No final de 2019, descobri que o chefe do departamento da Polícia Científica de Pernambuco, que acompanhava o caso, trabalhava para o colégio como segurança particular.

 

Todo dia 10 [Beatriz morreu no dia 10 de dezembro] eu fazia manifestações: na frente da escola, na frente da delegacia, do Ministério Público, mas fiquei impossibilitada quando chegou a pandemia e entrei em desespero.

 

Foi quando nasceu o Somos Todos Beatriz, para fazer um movimento online.

 

‘Decidi cursar direito’

 

Toda semana eu fazia uma live e foi assim que conheci o Freddy Ponce, que é investigador de homicídios em Miami, nos Estados Unidos. Ele me encontrou e ofereceu seus serviços, disse que me treinaria e me formaria uma investigadora criminal.

 

Nas primeiras reuniões ele só me ouvia. Depois, produziu um relatório traçando o perfil do assassino da Beatriz. A polícia trabalhava com teorias: vingança contra o colégio, contra algum funcionário, satanismo.

 

Com base nas imagens, no caminhar e gestual do assassino, o Freddy traçou o perfil de um criminoso sexual que tinha como vítimas crianças.

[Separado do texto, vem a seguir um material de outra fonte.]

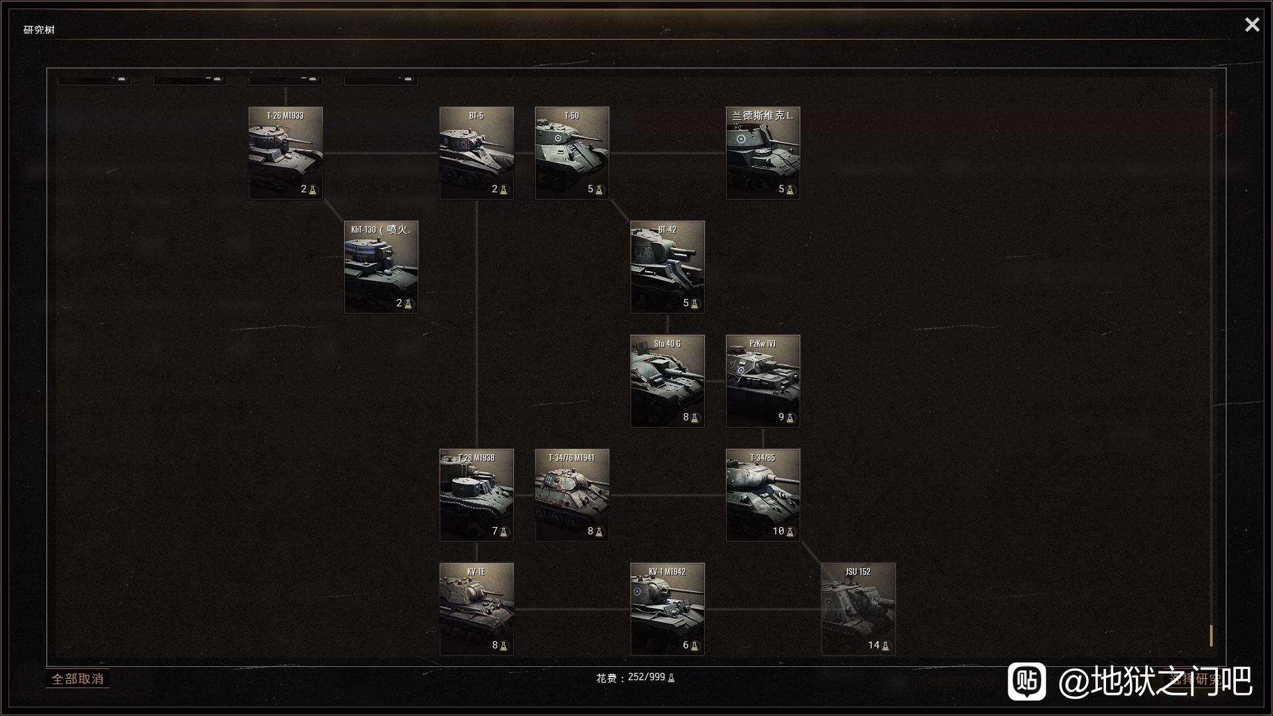
Task: Select the T-34/85 tank card
Action: point(762,495)
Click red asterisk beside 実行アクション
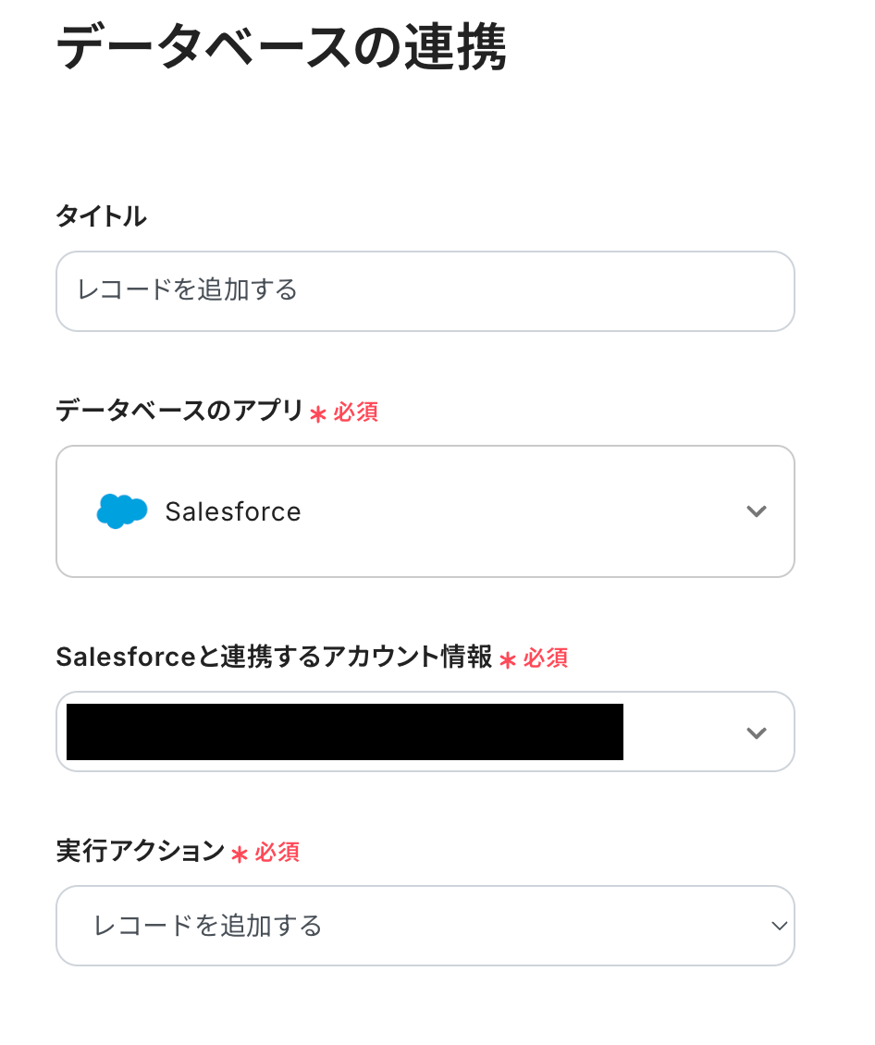The height and width of the screenshot is (1045, 875). click(x=240, y=854)
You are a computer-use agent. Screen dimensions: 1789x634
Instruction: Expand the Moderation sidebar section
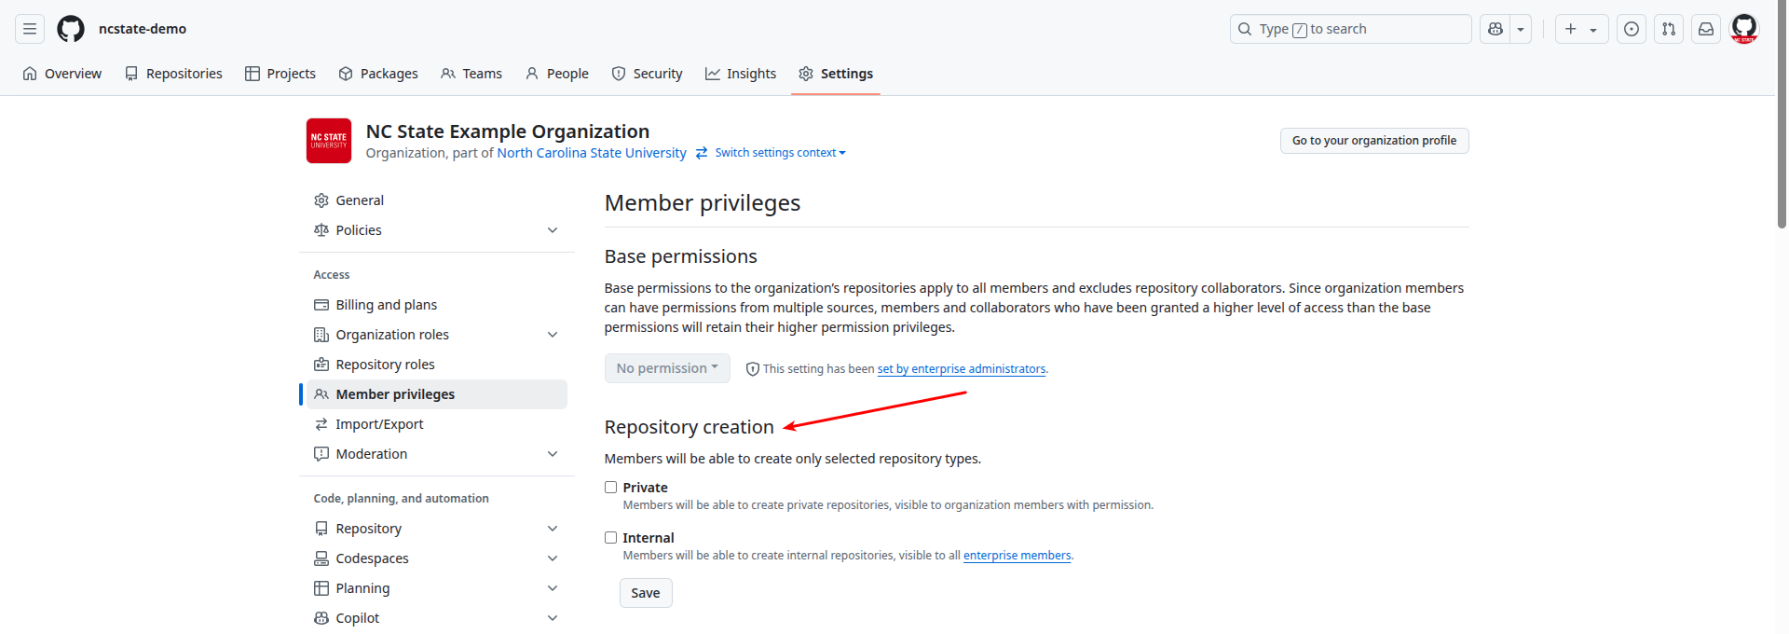(x=553, y=454)
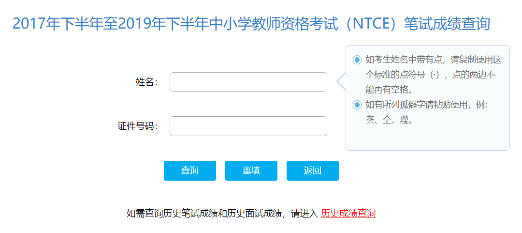The width and height of the screenshot is (522, 233).
Task: Open the 历史成绩查询 red link
Action: (348, 213)

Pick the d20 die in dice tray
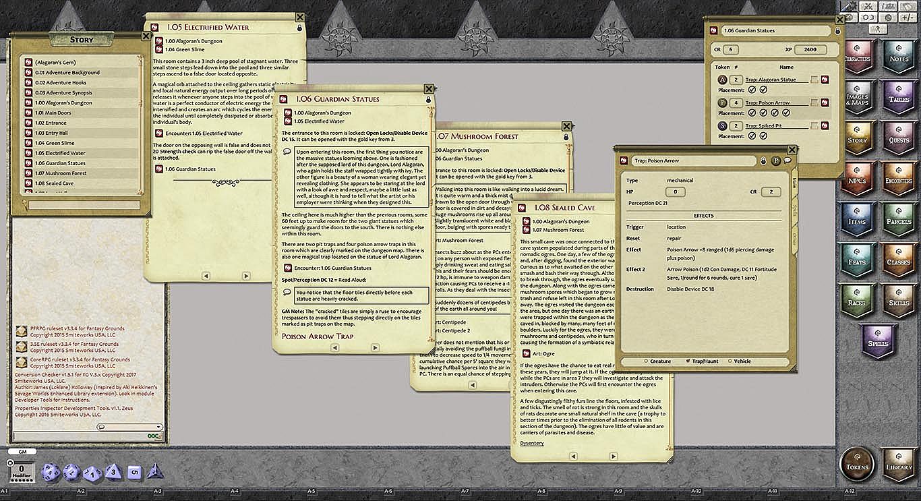tap(51, 472)
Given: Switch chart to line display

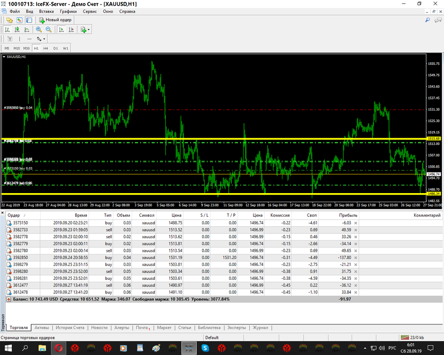Looking at the screenshot, I should (27, 29).
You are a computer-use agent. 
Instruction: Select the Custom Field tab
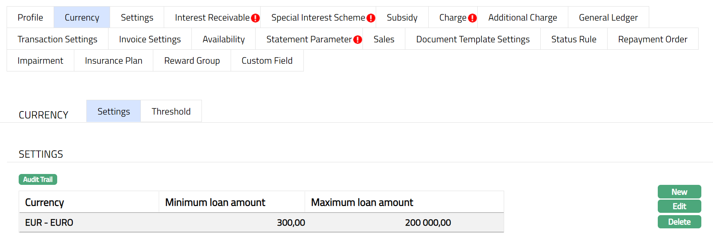tap(267, 61)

Comecei a ter aulas semanais com ele e, com base nas imagens das câmeras, ele produziu um retrato falado digital.

 

Também decidi cursar direito para entender a linguagem técnica, o juridiquês, que era muito difícil. É uma linguagem muito rebuscada e as pessoas sofrem porque não compreendem.

 

‘Me vestia de vendedora de cosméticos’

 

Fiz mais de 10 mil panfletos [com o retrato falado] e entreguei de norte a sul do país: em Pernambuco, Bahia, Ceará, Piauí, São Paulo, Rio de Janeiro. Recebia muitas denúncias e, muitas vezes, ia in loco investigar crimes de pedofilia em Petrolina.

 

“Eu me caracterizava, colocava uma peruca loira, virei revendedora de cosméticos para não ser reconhecida”.

 

Meu objetivo era identificar a pessoa e conduzi-la até a delegacia para fazer o exame de DNA e confrontar com o material do assassino encontrado na arma do crime. A nossa meta era colocar esse DNA no Banco Nacional de Perfis Genéticos.

 

Comecei por um bairro e fomos ampliando para outras cidades e estados. A gente tinha uma rotina semanal: com quem falar, como falar, como gesticular. Foi um trabalho muito bem feito pelo Freddy.

 

Eu pedia para o governador colocar o DNA do assassino da Beatriz no banco de dados para que a gente chegasse à autoria. Se o perfil dele era o de um criminoso sexual, a chance de a gente o identificar nesse banco era alta.

 

Peregrinei por anos, batia de porta em porta com revistas de amostras. Conversando sobre os produtos, trazia as informações de quem eu estava procurando e sempre descobria o que queria.

 

Por duas vezes, no Ceará, identifiquei suspeitos, fui até a delegacia, compartilhei com o delegado, ele encaminhou uma viatura e fez todos os encaminhamentos, até a coleta do material genético —mas o estado de Pernambuco não ia buscar.